Carlson cites as evidence the indictments of some
Jan. 6 suspects that mention unindicted co-conspirators, a common legal term that merely refers to suspects who haven’t been charged, and not evidence of undercover agents or informants.
Carlson is a “main driver” of the idea that Jan. 6 was perpetrated by agents of the government, according to Zignal’s report. It found the claim spiked in October when Carlson released a documentary series about the insurrection.
Members of Congress, including Rep. Matt Gaetz, R-Fla., have helped spread the theories.
During testimony before Congress, FBI Director Christopher Wray was asked whether there was any reason to believe the insurrection was organized by “fake Trump protesters.”
“We have not seen evidence of that,” said Wray, who was appointed by Trump.

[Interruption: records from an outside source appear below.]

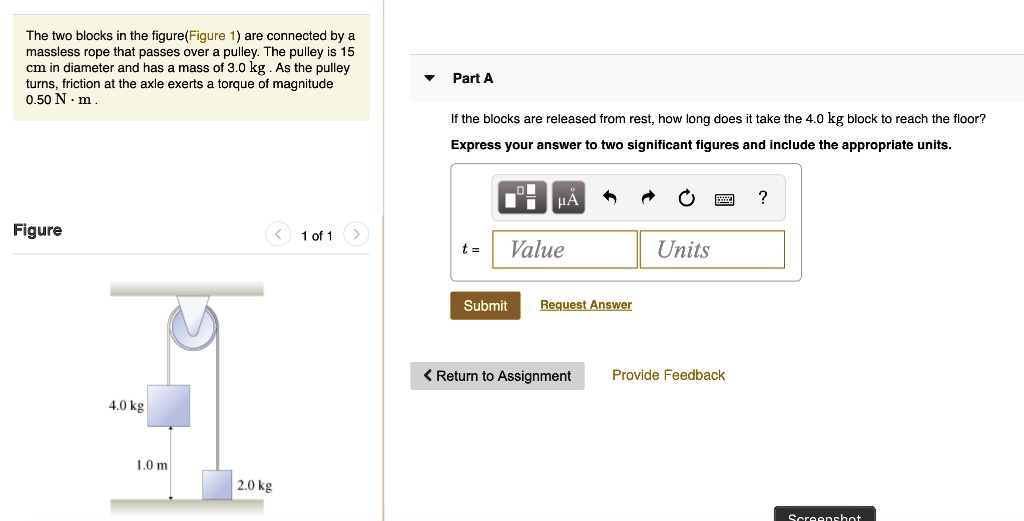
Task: Click the 4.0 kg block in figure
Action: pyautogui.click(x=169, y=405)
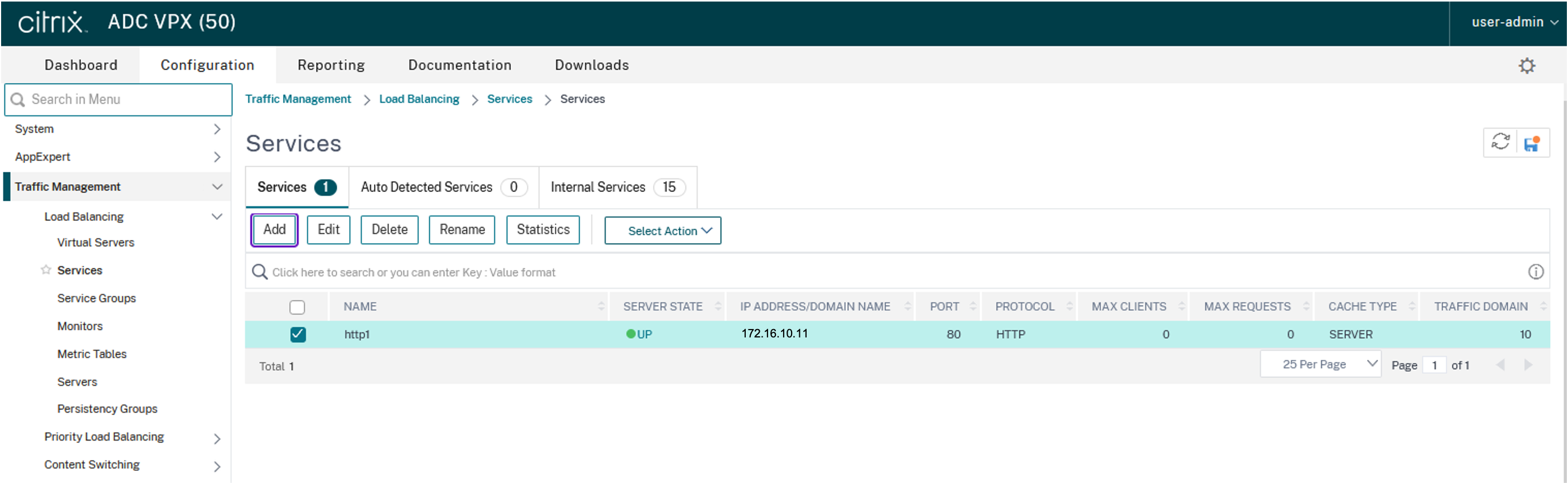Click the refresh icon on Services page

click(1500, 142)
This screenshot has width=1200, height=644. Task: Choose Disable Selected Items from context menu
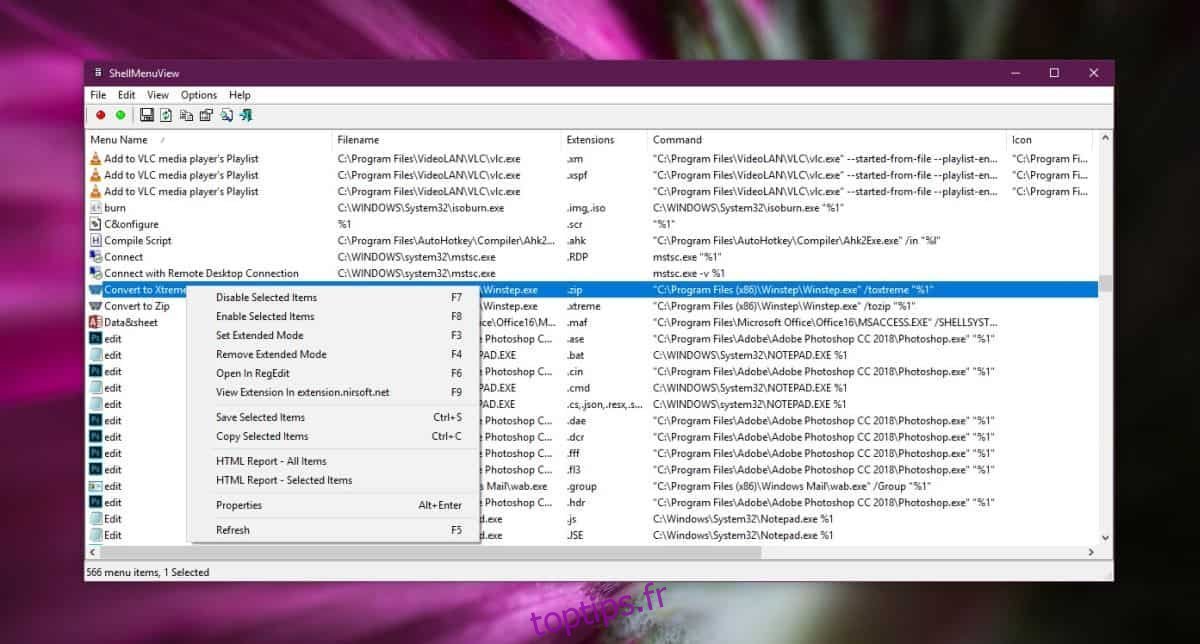pyautogui.click(x=266, y=297)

The rioters weren’t violent: False. Dozens of police officers were severely injured.
One Capitol Police officer who was attacked and assaulted with bear spray suffered a stroke and died a day later of natural causes.
Former Metropolitan Police Officer Michael Fanone, who rushed to the scene, said he was “grabbed, beaten, tased, all while being called a traitor to my country.” The assault stopped only when he said he had children. He later learned he had suffered a heart attack. Fanone resigned from the department in December 2021.
Rioters broke into the Senate chamber minutes after senators had fled under armed protection. They rifled through desks and looked for lawmakers, yelling, “Where are they?”
In House Speaker Nancy Pelosi’s office, staffers hid under desks while rioters called out the name of the California Democrat.
That’s not how some Republican politicians have described the insurrection.
Appearing on Ingraham’s show in May, Sen. Ron Johnson, R-Wis., said he condemned the Capitol breach as well as the violence, but said it was wrong to term it an insurrection.
“By and large it was a peaceful protest, except for there were a number of people, basically agitators, that whipped the crowd and breached the Capitol,” Johnson said.
Johnson has since said that he doesn’t want the violent actions of a few to be used to impugn all.
Rep. Andrew Clyde, after watching video footage of rioters walking through the Capitol, said it resembled a “normal tourist visit.”
Other video evidence from Jan. 6 showed Clyde,
R-Ga., helping barricade the House doors in an attempt to keep the rioters out.
Trump called the insurrection a display of “spirit and faith and love.”
Rioters also broke windows and doors, stole items from offices and caused $1.5 million in damage.
Trump did not encourage the rioters: False. Trump may now want to minimize his involvement, but he spent months sounding a steady drumbeat of conspiracy theory and grievance, urging his followers to fight to somehow return him to power.
“Big protest in D.C. on January 6th,” Trump tweeted Dec. 19, 2020. “Be there, will be wild!”
Immediately before the mob stormed the Capitol, Trump spoke for more than an hour, telling his supporters they had been “cheated” and “defrauded” in the “rigged” election by a “criminal enterprise” that included lawmakers who were now meeting in the Capitol.
At one point, Trump did urge his supporters to “peacefully and patriotically make your voice heard.” The rest of his speech was filled with hostile rhetoric.
“We fight. We fight like hell,” he told those who would later break into the Capitol. “And if you don’t fight like hell, you’re not going to have a country anymore.”
Now, Trump says he had nothing to do with the riot. “I wasn’t involved in that, and if you look at my words and what I said in the speech, they were extremely calming actually,” he said on Fox News in December.
Nearly two-thirds of Americans believe Trump bears some responsibility for the Capitol breach, according to a survey last year by Associated Press-NORC Center for Public Affairs Research.